Книга Три комнаты на Манхэттене, страница 2. Автор книги Жорж Сименон

Разделитель для чтения книг в онлайн библиотеке

Онлайн книга «Три комнаты на Манхэттене»

Cтраница 2

К этому часу походка его становилась грузной, не слишком уверенной. В течение дня Лурса успевал выпить две или три бутылки — чаще всего три — все того же бургундского, за которым он сам спускался в погреб, едва пробудившись ото сна, и со всей осторожностью относил вино к себе в комнату.

При желании с улицы можно было бы проследить путь Лурса, так как сквозь узкие щели ставен по мере его продвижения пробивались тонкие лучики света, можно было даже установить, что адвокат добрался до своего кабинета, расположенного в крайней комнате правого крыла особняка.

Дверь кабинета была давным-давно обита клеенкой — еще во времена отца Лурса, тоже адвоката, а может быть, даже во времена деда, бывшего в течение двадцати лет мэром города. Черная клеенка местами разорвалась, как сукно на старом трактирном бильярде.

В камине, там, где полагается быть подставке для дров или решетке для угля, еще в незапамятные времена и по забытым уже сейчас причинам поставили, конечно временно, маленькую чугунную печурку, но она так и прижилась в кабинете со своей коленчатой трубой. Печурка пыхтела, старательно раскалялась докрасна, и время от времени Лурса подходил к ней, как к доброму псу, и, дружески бросая в ее пасть совок углей, присаживался возле нее на корточки, чтобы помешать золу.

Пассажирский поезд на Монлюсон уже прошел. Теперь за городом посвистывал другой, на сей раз, очевидно, товарный состав. На экране для горстки зрителей, жавшихся в углах кинозала, пахнувшего мокрой одеждой, проплывали, подрагивая, кадры какого-то фильма. Префект пригласил своих гостей в курительную комнату и открыл ящик сигар.

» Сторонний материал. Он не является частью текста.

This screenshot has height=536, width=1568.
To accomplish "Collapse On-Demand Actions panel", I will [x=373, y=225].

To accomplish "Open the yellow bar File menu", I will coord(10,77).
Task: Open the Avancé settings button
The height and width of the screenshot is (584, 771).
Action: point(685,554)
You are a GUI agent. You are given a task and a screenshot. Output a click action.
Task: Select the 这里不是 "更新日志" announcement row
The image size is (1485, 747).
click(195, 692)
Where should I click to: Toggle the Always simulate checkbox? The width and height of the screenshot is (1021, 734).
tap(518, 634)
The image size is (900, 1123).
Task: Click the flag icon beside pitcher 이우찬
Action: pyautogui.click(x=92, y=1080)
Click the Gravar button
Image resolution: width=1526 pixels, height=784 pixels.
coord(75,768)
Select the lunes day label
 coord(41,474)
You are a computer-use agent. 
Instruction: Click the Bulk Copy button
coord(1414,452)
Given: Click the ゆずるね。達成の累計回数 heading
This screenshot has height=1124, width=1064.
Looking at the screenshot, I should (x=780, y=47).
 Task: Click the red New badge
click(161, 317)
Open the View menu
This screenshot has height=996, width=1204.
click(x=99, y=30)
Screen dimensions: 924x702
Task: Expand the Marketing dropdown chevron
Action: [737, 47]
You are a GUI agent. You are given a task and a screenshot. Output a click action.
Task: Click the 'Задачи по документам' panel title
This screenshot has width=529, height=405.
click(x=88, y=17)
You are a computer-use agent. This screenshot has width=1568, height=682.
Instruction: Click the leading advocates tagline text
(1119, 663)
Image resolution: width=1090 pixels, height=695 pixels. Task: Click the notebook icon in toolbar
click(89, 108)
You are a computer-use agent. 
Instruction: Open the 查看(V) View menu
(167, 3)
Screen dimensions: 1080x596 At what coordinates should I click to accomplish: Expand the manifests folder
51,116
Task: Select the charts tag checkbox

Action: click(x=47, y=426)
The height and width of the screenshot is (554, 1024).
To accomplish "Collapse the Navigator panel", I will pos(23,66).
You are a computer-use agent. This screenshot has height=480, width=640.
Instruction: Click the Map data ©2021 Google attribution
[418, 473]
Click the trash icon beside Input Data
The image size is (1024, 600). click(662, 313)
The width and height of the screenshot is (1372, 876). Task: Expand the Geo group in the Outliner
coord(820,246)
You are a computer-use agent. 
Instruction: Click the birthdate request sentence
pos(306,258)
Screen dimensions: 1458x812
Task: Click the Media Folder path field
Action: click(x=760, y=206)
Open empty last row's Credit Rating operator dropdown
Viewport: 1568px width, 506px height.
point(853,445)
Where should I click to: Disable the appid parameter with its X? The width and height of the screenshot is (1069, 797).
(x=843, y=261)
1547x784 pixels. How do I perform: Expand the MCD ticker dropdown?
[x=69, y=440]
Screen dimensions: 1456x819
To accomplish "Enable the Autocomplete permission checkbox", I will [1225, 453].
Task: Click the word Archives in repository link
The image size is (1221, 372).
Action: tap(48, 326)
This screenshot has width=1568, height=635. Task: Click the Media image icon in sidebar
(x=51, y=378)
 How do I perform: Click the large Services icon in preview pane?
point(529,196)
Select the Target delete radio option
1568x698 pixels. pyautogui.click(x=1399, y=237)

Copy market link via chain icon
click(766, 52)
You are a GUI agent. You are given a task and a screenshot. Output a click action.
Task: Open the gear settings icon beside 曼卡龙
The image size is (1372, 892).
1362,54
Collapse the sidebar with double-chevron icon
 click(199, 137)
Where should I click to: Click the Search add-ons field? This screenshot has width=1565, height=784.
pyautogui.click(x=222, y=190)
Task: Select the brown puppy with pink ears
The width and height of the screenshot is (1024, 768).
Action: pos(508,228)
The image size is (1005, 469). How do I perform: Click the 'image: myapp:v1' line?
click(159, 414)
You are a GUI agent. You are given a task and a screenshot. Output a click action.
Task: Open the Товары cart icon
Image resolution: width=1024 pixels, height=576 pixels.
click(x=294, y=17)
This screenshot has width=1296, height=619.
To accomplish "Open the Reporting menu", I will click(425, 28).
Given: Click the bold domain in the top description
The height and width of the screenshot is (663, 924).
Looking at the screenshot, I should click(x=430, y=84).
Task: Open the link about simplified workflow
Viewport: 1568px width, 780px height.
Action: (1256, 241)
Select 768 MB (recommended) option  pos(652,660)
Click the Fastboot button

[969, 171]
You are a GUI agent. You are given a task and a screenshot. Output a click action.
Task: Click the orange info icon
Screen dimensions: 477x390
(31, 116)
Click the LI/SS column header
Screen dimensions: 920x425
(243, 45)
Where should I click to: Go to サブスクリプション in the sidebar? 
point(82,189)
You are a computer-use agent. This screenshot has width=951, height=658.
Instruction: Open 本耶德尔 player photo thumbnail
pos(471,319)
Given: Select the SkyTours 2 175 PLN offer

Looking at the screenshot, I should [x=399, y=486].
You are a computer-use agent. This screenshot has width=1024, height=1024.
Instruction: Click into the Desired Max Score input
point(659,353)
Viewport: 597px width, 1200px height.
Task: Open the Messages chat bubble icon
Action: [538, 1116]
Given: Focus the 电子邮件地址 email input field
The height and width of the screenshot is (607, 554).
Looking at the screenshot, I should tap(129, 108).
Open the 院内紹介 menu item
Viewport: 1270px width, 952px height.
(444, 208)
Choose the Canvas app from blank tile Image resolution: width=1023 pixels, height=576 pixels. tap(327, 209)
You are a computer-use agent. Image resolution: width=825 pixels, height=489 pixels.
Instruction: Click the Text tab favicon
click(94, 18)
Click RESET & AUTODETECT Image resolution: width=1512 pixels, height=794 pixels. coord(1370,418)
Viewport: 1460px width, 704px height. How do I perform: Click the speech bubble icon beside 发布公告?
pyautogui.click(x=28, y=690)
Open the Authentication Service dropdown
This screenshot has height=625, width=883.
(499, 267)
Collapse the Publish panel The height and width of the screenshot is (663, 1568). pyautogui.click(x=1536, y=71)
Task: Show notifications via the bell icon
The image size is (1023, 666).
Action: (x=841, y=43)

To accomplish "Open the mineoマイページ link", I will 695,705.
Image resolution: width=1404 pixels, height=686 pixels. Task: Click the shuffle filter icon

Прокурор Рожиссар, воспользовавшись тем, что сегодня партия бриджа не состоялась, решил пораньше лечь спать, а его жена читала рядом в постели.

Лурса высморкался так, как сморкаются только старики да крестьяне: сначала развернул платок во всю ширину, потом произвел носом трубный звук три раза подряд, после паузы еще пять раз и так же аккуратно сложил платок.

Он был один в своем жарко натопленном логове, которое всегда запирал на ключ по склонности натуры. Из-за порочной склонности, уточняла Николь.

Его седые волосы были всклокочены от природы, а он еще усиливал живописный беспорядок, проводя по ним всей пятерней от затылка ко лбу. Бородка была подстрижена клинышком, но не совсем ровно, а седые усы пожелтели от никотина.

Повсюду — на полу, в пепельницах, у печурки, даже на стопках книг — валялись окурки.

Тяжело ступая, Лурса с сигаретой во рту пошел за бутылкой, которая пока что доходила на углу каминной доски до нужной температуры.

По Парижской улице, минуя отдаленные жилые массивы, изредка проезжали автобусы, вокруг фар вскипали капли дождя, непрерывно двигались «дворники», а внутри автобусов мертвенно белели пятна лиц.

Делать Лурса было нечего, он дал потухнуть окурку, потом снова зажег, потом выплюнул его на пол, а рука его тем временем нащупала первую попавшуюся книгу и открыла ее на случайно попавшейся странице.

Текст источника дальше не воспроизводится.